Graham Reid | | 1 min read
And just when you thought local jazz releases could not get any better . . .
The previously considered Rattle Jazz album Dark Light (by Jonathan Crayford, Ben Street and Dan Weiss) really set a high bar, but this one -- a prior release on the label, by just a few days at a guess -- sets its compass in another direction entirely.
As a post-bop album with pianist Kevin Field and Roger Manins heading out for distant and sometimes demanding landscapes, it reminds you just what a thrilling music jazz can be when you get like-minded players on board and the destination is somewhere called "Further".
Check out (the difficult-to-type) Dideldideldei written by Holland here which finds Field, Manins, bassist Olivier Holland and drummer Ron Samsom at their most intuitive, adrenelin-driven and thoughtful.
Samsom hits it in, the groove settles across stabbing piano figures and a driving bass, there are flickers of sax before Manins catches fire (those embers beneath are furiously energising however) and then . . .

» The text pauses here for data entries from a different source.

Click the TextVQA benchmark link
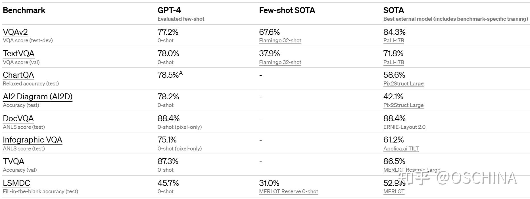point(19,53)
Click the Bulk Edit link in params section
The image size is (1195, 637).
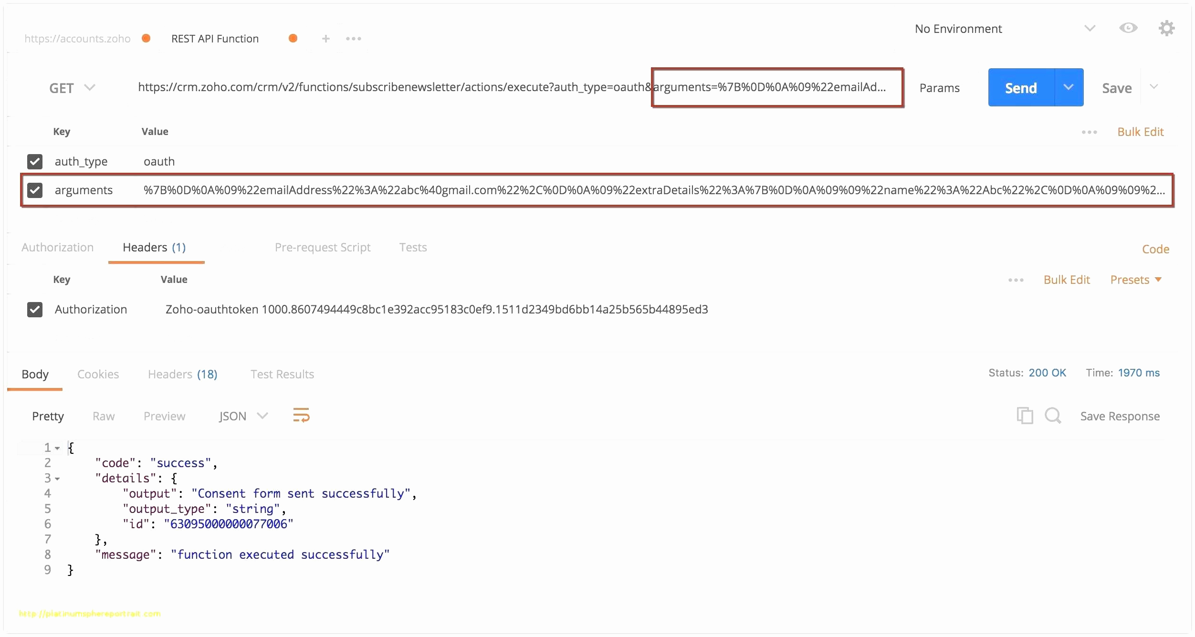click(x=1139, y=131)
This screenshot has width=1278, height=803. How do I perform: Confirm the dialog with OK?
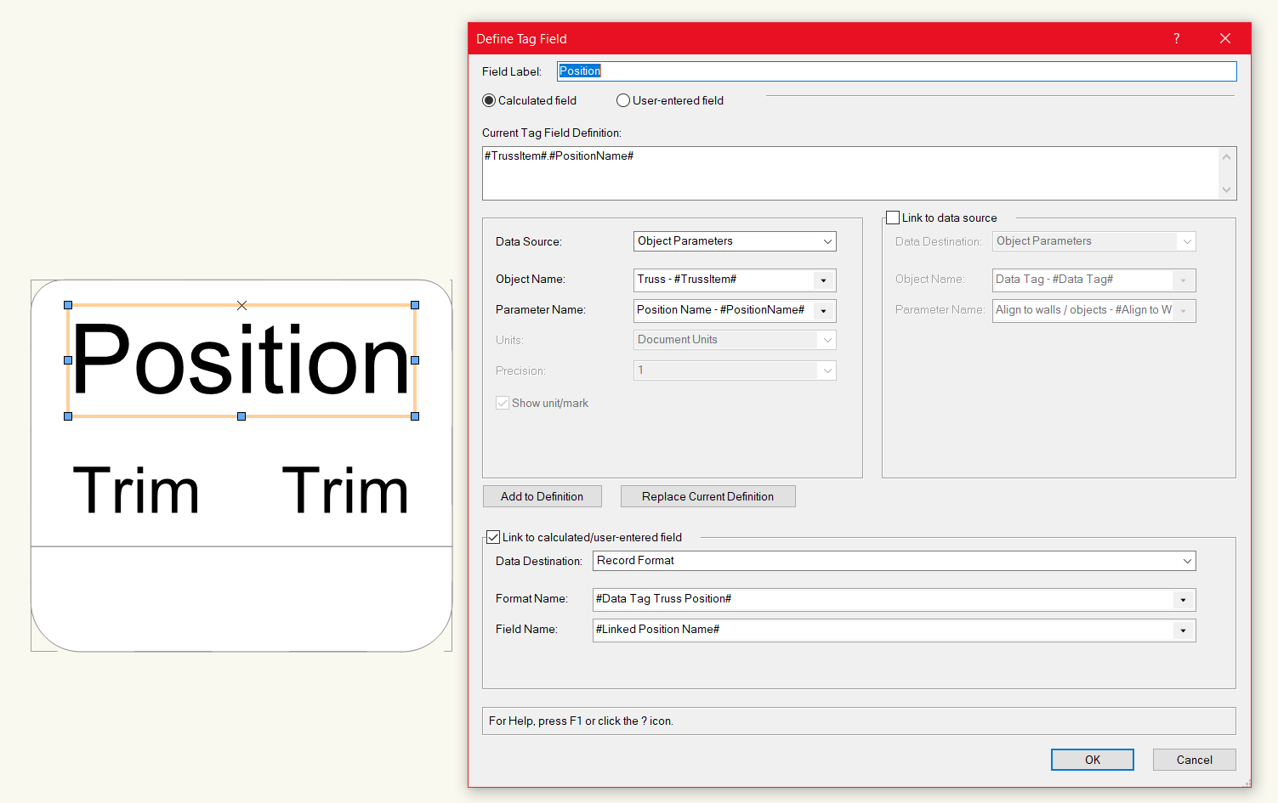pos(1092,759)
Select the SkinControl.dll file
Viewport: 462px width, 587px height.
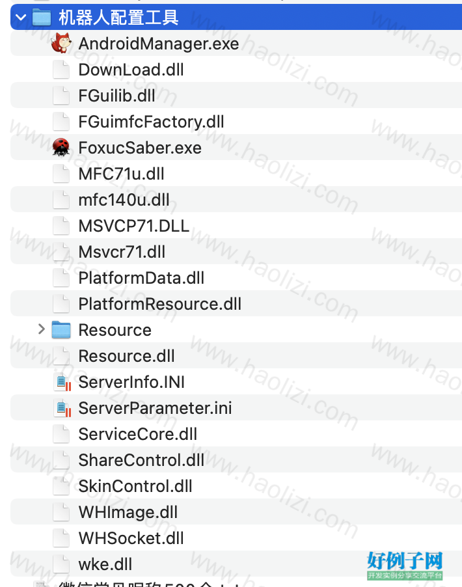coord(236,486)
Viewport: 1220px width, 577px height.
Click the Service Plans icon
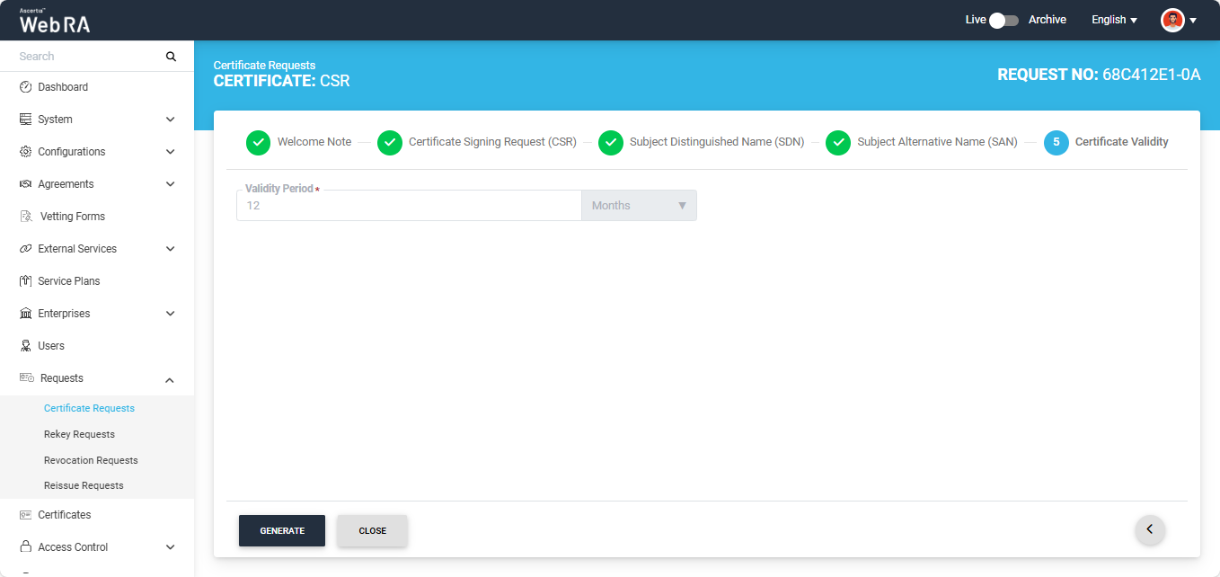coord(26,281)
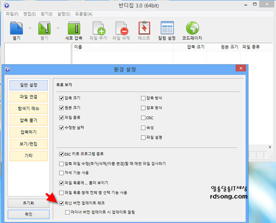Expand the dropdown arrow beside 풀기
The width and height of the screenshot is (276, 223).
(x=58, y=28)
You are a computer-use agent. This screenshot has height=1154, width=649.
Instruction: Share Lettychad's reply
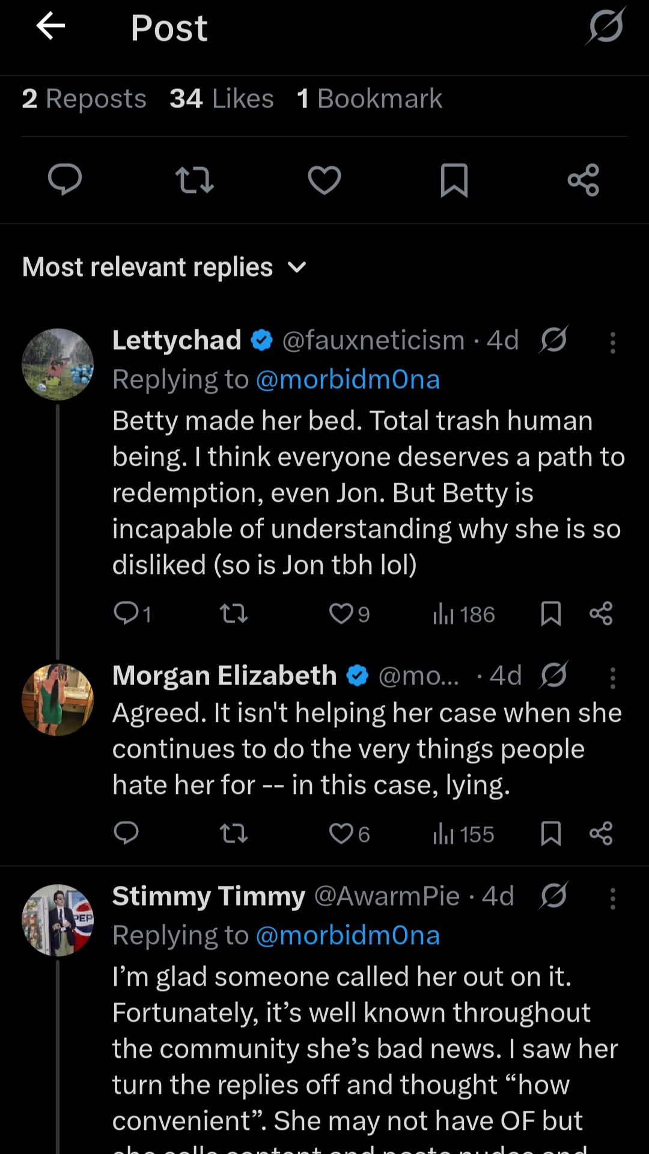601,614
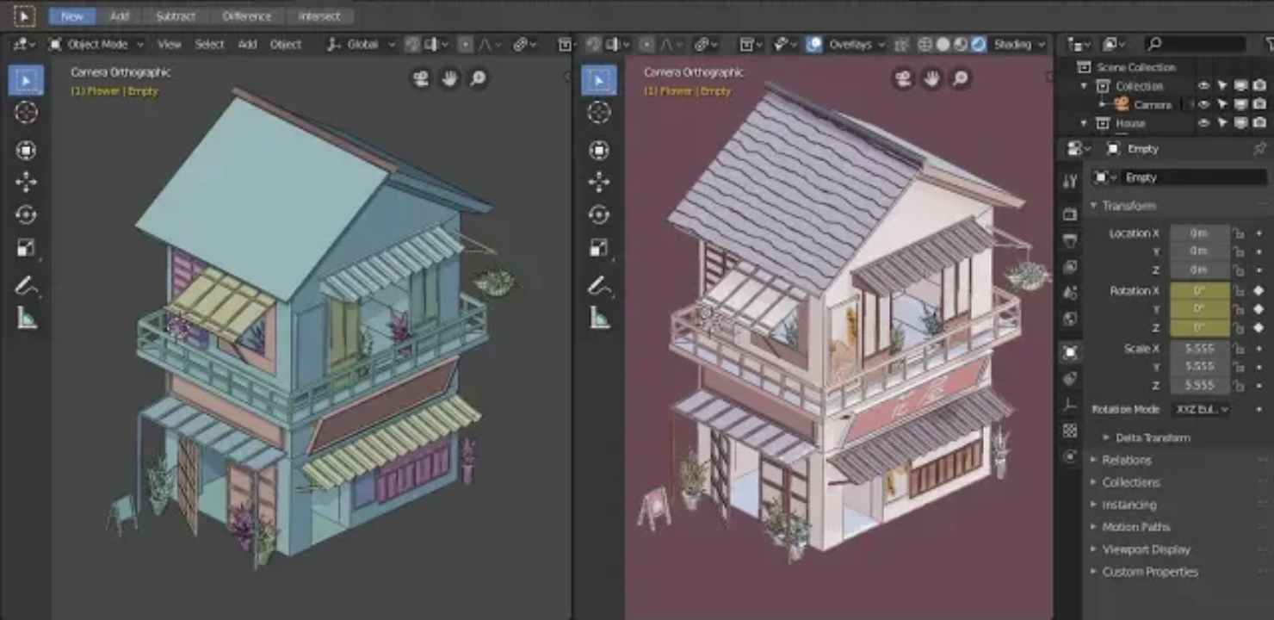Viewport: 1274px width, 620px height.
Task: Pick the Measure tool in right viewport
Action: coord(599,319)
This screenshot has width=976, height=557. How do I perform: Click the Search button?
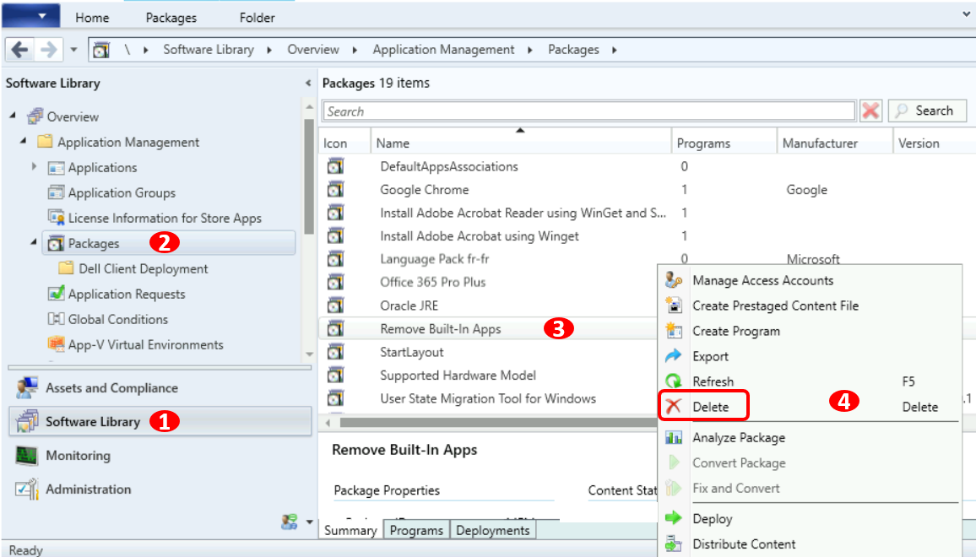pyautogui.click(x=927, y=111)
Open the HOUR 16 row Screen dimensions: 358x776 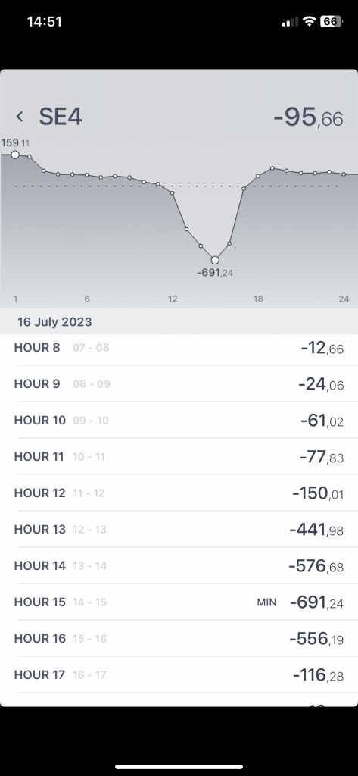tap(179, 638)
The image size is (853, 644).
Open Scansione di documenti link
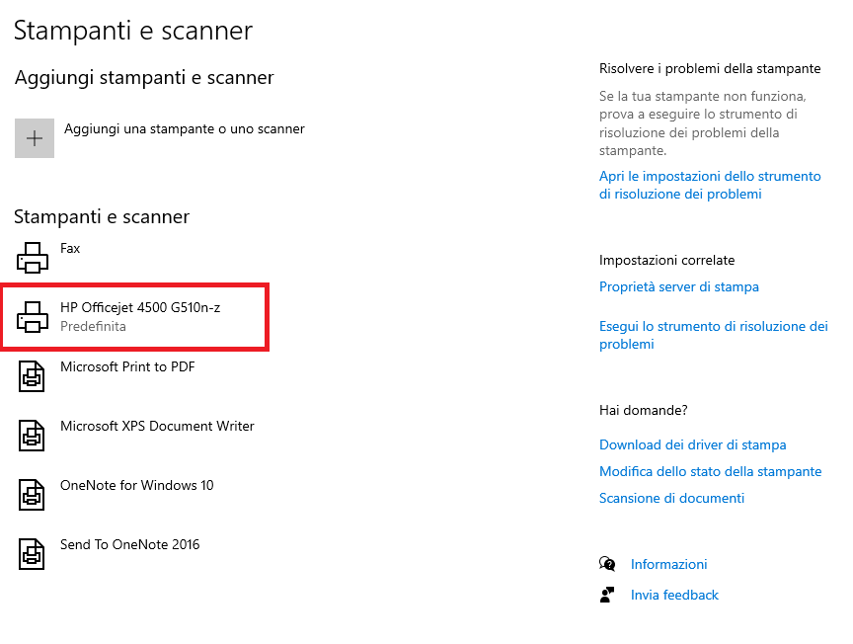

It swings, it stings and has an urgency, especially when Field takes charge for his space and looks at the keyboard like open ground to be ridden over). And then Holland's bass comes along like the anchor which is ready to shift its setting, let the ship loose or pull it back to a safe harbour.
If you heard nothing else on this album but these 7.47 minutes you'd be persuade you were hearing the best there is in this vigorous, vibrant idiom.
But, of course, there is so much more.
Sounds Like Orange (by Samsom) is one of those pieces which works a tension by always seeming to start and break out in one direction but holds back and finds another voice for itself, as when Field takes charge a couple of minutes in.
And Dicey Moments eases you back into ballad mode, albeit slightly astringent.
This is improvised music you pay close attention to, laugh along with when it surprises (as it constantly does), ease back when it allows you to do so . . . and are in constant admiration of for its wit, assurance, tension (mostly from Samsom who operates like a nailgun at times), thoughtfulness and idiosyncrasies.
Foolishly I said something like jazz album-of-the-year-starts-here about Dark Light. Now all bets are off.
And you would not want to be on that judging panel.